**DO THIS**
Arrange the stretch of lines below from the one containing "Where should I" through the one containing "Viewport: 1568px width, 388px" as a numbered list, skipping any blank lines. Leave the pictures out of your answer.
··· LISTED ENTRIES ···
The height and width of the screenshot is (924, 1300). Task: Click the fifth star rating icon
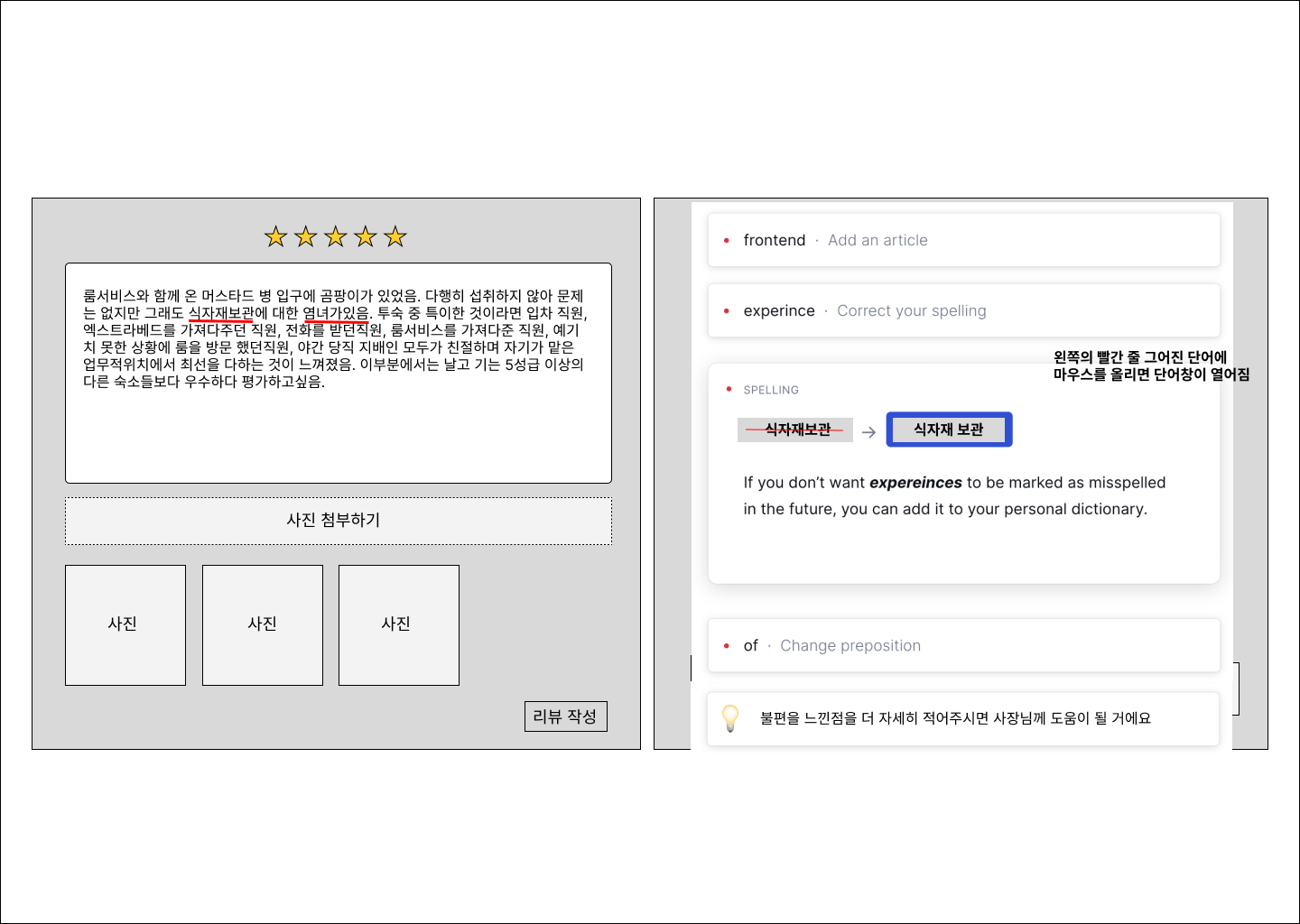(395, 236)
···
··· LISTED ENTRIES ···
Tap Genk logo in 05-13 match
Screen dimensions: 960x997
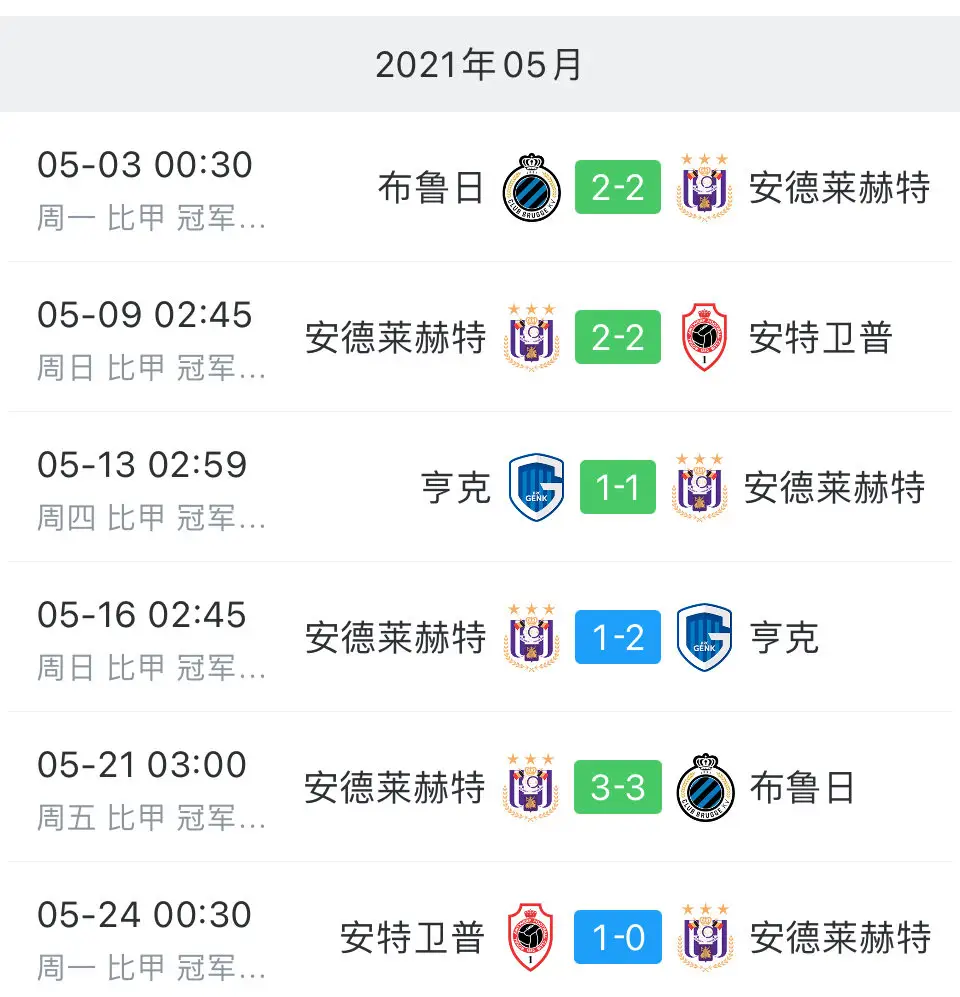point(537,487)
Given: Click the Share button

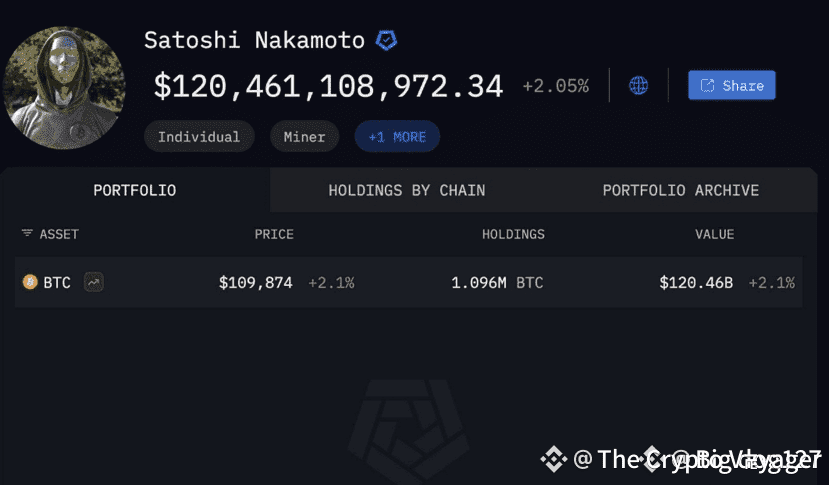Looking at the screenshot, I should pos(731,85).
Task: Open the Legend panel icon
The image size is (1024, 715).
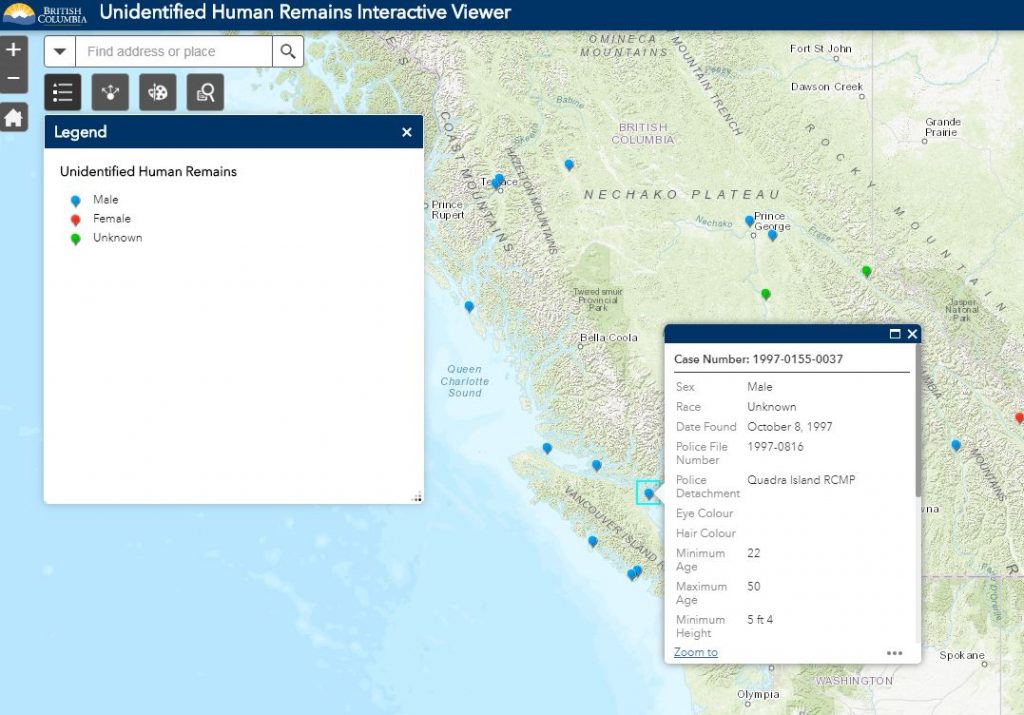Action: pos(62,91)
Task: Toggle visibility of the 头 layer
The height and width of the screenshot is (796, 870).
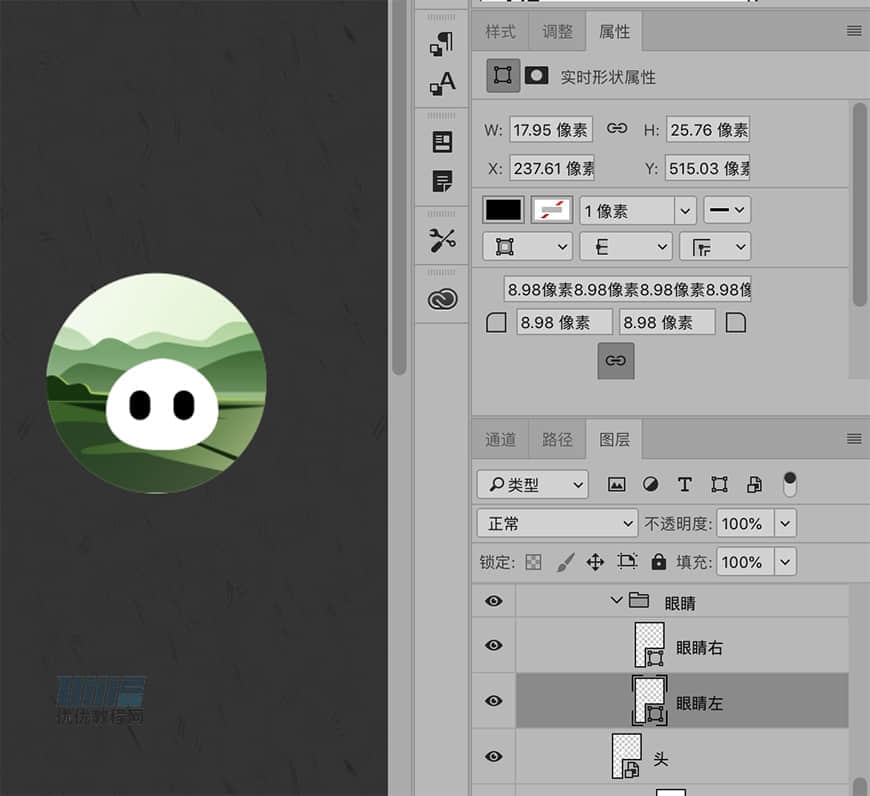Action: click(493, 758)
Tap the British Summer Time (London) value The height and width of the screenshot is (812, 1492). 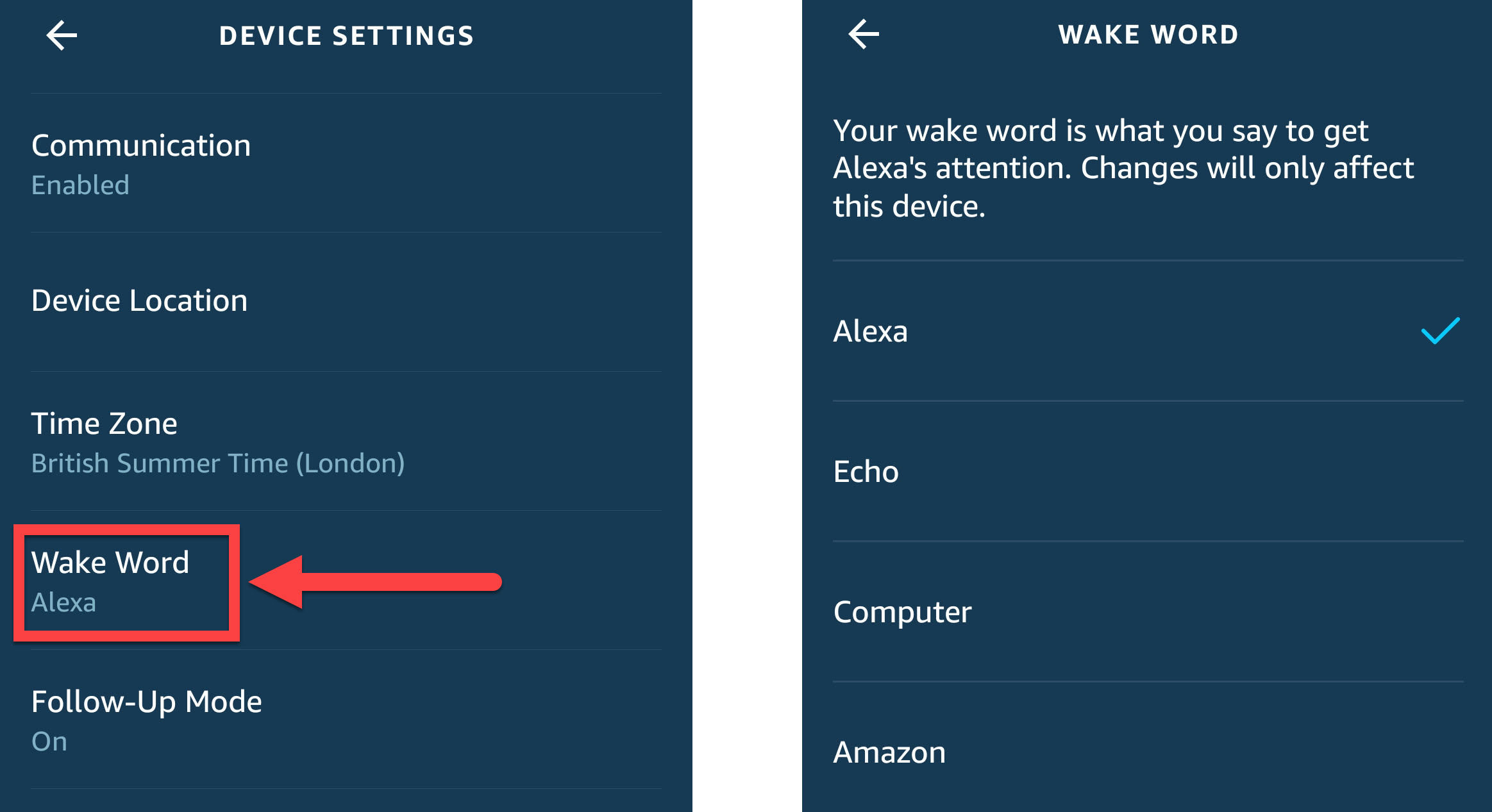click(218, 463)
···
··· LISTED ENTRIES ···
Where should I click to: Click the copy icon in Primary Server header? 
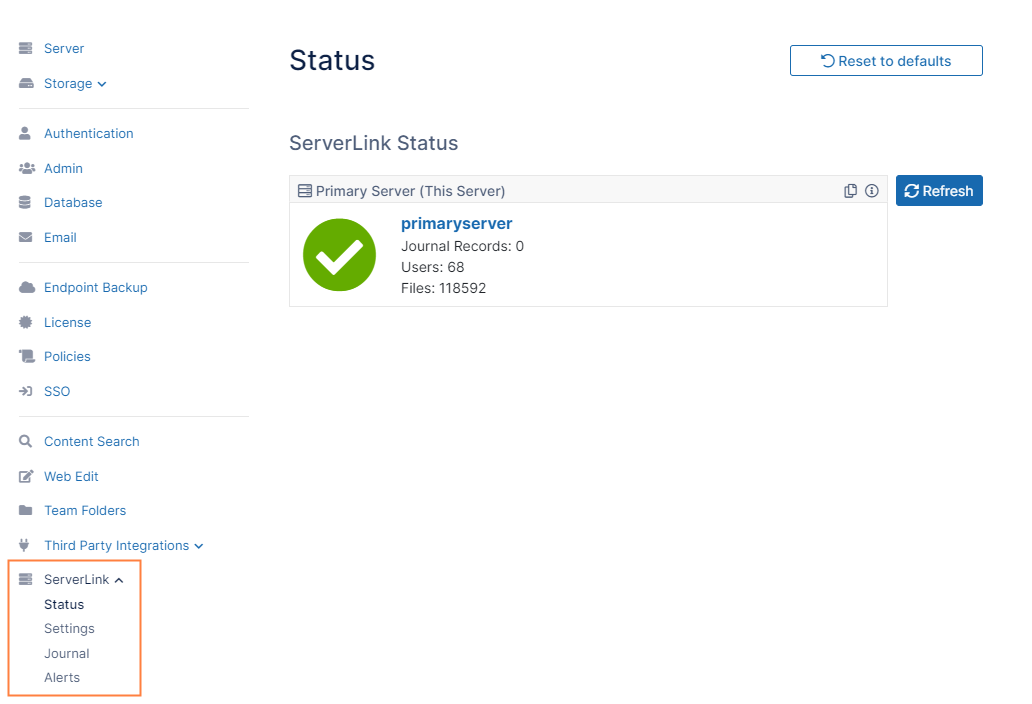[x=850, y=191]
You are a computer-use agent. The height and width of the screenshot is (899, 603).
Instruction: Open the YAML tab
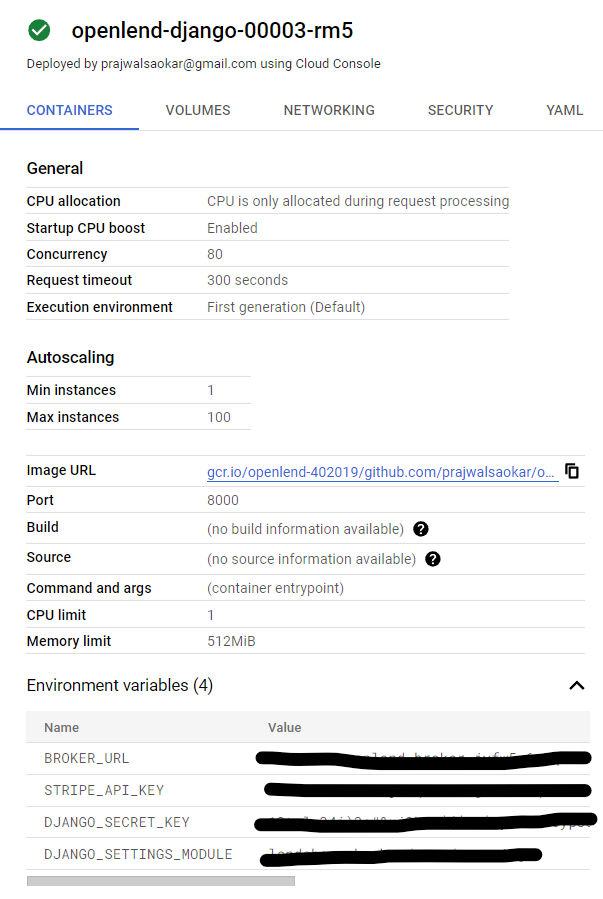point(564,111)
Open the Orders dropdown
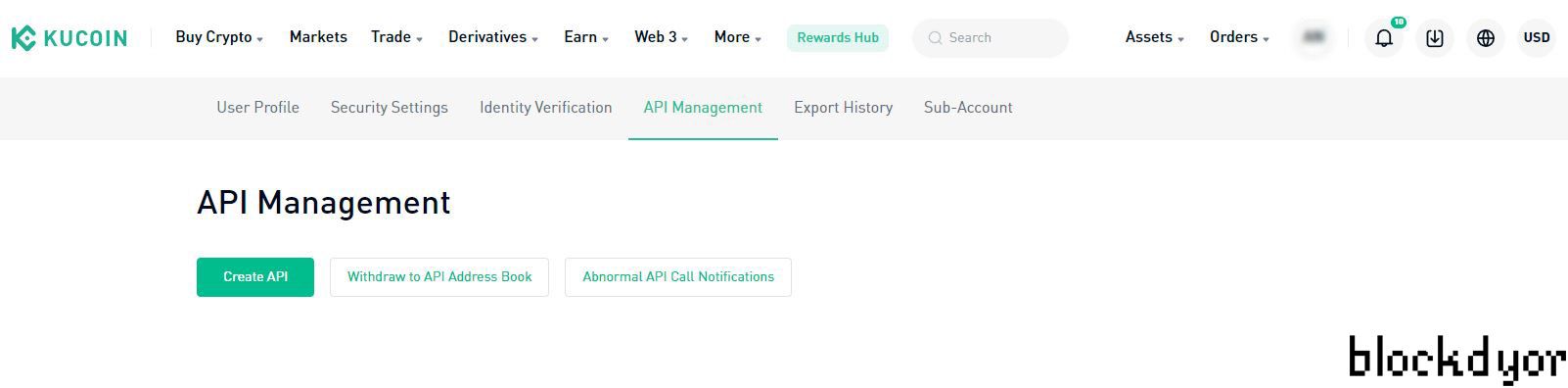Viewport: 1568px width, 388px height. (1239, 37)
···
**FULL SOLUTION**
1. Where should I click to: Click the copy icon in Primary Server header? 
2. [x=850, y=191]
3. You are a computer-use agent. The height and width of the screenshot is (899, 603).
4. Instruction: Open the YAML tab
5. point(564,111)
6. Open the Orders dropdown
7. Viewport: 1568px width, 388px height. (1239, 37)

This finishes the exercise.